### THE TASK
Put every line of the entries below into a JSON list of strings, one string per line, leaving out blank lines.

-- BEGIN --

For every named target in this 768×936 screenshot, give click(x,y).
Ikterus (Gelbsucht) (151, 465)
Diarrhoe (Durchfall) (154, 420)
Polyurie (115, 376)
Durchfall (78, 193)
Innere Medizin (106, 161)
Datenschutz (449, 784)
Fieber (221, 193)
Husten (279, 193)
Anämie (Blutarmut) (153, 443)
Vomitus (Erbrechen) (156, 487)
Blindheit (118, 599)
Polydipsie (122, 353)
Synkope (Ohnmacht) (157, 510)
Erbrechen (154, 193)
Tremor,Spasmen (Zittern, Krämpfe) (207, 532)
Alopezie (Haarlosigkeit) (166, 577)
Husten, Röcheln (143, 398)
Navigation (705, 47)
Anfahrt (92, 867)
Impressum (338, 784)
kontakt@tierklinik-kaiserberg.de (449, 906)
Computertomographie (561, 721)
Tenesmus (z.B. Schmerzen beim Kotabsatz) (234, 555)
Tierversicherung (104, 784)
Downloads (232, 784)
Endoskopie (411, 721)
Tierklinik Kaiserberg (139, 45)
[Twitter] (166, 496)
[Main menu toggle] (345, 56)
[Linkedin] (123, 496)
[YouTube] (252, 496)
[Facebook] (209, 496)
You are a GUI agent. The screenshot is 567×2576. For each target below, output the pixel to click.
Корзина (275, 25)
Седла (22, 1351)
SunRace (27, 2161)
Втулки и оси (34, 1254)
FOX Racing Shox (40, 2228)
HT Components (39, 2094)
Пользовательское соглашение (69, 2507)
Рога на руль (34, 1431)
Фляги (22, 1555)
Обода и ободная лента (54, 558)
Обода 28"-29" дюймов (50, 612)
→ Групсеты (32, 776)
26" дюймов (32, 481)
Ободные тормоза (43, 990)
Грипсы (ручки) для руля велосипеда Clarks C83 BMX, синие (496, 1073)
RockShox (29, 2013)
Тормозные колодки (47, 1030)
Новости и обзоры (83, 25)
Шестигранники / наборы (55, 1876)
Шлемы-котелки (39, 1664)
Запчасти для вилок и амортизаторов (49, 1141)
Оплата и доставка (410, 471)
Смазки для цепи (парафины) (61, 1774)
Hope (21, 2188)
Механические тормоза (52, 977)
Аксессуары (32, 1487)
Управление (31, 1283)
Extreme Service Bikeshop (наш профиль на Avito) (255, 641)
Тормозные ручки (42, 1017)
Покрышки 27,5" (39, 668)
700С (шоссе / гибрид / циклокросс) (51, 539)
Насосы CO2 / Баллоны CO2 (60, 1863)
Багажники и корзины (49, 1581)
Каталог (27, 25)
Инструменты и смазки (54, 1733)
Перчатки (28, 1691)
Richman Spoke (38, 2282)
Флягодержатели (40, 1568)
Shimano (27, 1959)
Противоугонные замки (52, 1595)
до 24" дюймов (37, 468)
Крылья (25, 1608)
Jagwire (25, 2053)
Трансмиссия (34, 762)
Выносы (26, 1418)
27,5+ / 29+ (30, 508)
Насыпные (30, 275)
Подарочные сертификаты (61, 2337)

-- END --

### SOLUTION TO THIS TASK
[
  "For every named target in this 768×936 screenshot, give click(x,y).",
  "Ikterus (Gelbsucht) (151, 465)",
  "Diarrhoe (Durchfall) (154, 420)",
  "Polyurie (115, 376)",
  "Durchfall (78, 193)",
  "Innere Medizin (106, 161)",
  "Datenschutz (449, 784)",
  "Fieber (221, 193)",
  "Husten (279, 193)",
  "Anämie (Blutarmut) (153, 443)",
  "Vomitus (Erbrechen) (156, 487)",
  "Blindheit (118, 599)",
  "Polydipsie (122, 353)",
  "Synkope (Ohnmacht) (157, 510)",
  "Erbrechen (154, 193)",
  "Tremor,Spasmen (Zittern, Krämpfe) (207, 532)",
  "Alopezie (Haarlosigkeit) (166, 577)",
  "Husten, Röcheln (143, 398)",
  "Navigation (705, 47)",
  "Anfahrt (92, 867)",
  "Impressum (338, 784)",
  "kontakt@tierklinik-kaiserberg.de (449, 906)",
  "Computertomographie (561, 721)",
  "Tenesmus (z.B. Schmerzen beim Kotabsatz) (234, 555)",
  "Tierversicherung (104, 784)",
  "Downloads (232, 784)",
  "Endoskopie (411, 721)",
  "Tierklinik Kaiserberg (139, 45)",
  "[Twitter] (166, 496)",
  "[Main menu toggle] (345, 56)",
  "[Linkedin] (123, 496)",
  "[YouTube] (252, 496)",
  "[Facebook] (209, 496)",
  "You are a GUI agent. The screenshot is 567×2576. For each target below, output the pixel to click.",
  "Корзина (275, 25)",
  "Седла (22, 1351)",
  "SunRace (27, 2161)",
  "Втулки и оси (34, 1254)",
  "FOX Racing Shox (40, 2228)",
  "HT Components (39, 2094)",
  "Пользовательское соглашение (69, 2507)",
  "Рога на руль (34, 1431)",
  "Фляги (22, 1555)",
  "Обода и ободная лента (54, 558)",
  "Обода 28\"-29\" дюймов (50, 612)",
  "→ Групсеты (32, 776)",
  "26\" дюймов (32, 481)",
  "Ободные тормоза (43, 990)",
  "Грипсы (ручки) для руля велосипеда Clarks C83 BMX, синие (496, 1073)",
  "RockShox (29, 2013)",
  "Тормозные колодки (47, 1030)",
  "Новости и обзоры (83, 25)",
  "Шестигранники / наборы (55, 1876)",
  "Шлемы-котелки (39, 1664)",
  "Запчасти для вилок и амортизаторов (49, 1141)",
  "Оплата и доставка (410, 471)",
  "Смазки для цепи (парафины) (61, 1774)",
  "Hope (21, 2188)",
  "Механические тормоза (52, 977)",
  "Аксессуары (32, 1487)",
  "Управление (31, 1283)",
  "Extreme Service Bikeshop (наш профиль на Avito) (255, 641)",
  "Тормозные ручки (42, 1017)",
  "Покрышки 27,5\" (39, 668)",
  "700С (шоссе / гибрид / циклокросс) (51, 539)",
  "Насосы CO2 / Баллоны CO2 (60, 1863)",
  "Багажники и корзины (49, 1581)",
  "Каталог (27, 25)",
  "Инструменты и смазки (54, 1733)",
  "Перчатки (28, 1691)",
  "Richman Spoke (38, 2282)",
  "Флягодержатели (40, 1568)",
  "Shimano (27, 1959)",
  "Противоугонные замки (52, 1595)",
  "до 24\" дюймов (37, 468)",
  "Крылья (25, 1608)",
  "Jagwire (25, 2053)",
  "Трансмиссия (34, 762)",
  "Выносы (26, 1418)",
  "27,5+ / 29+ (30, 508)",
  "Насыпные (30, 275)",
  "Подарочные сертификаты (61, 2337)"
]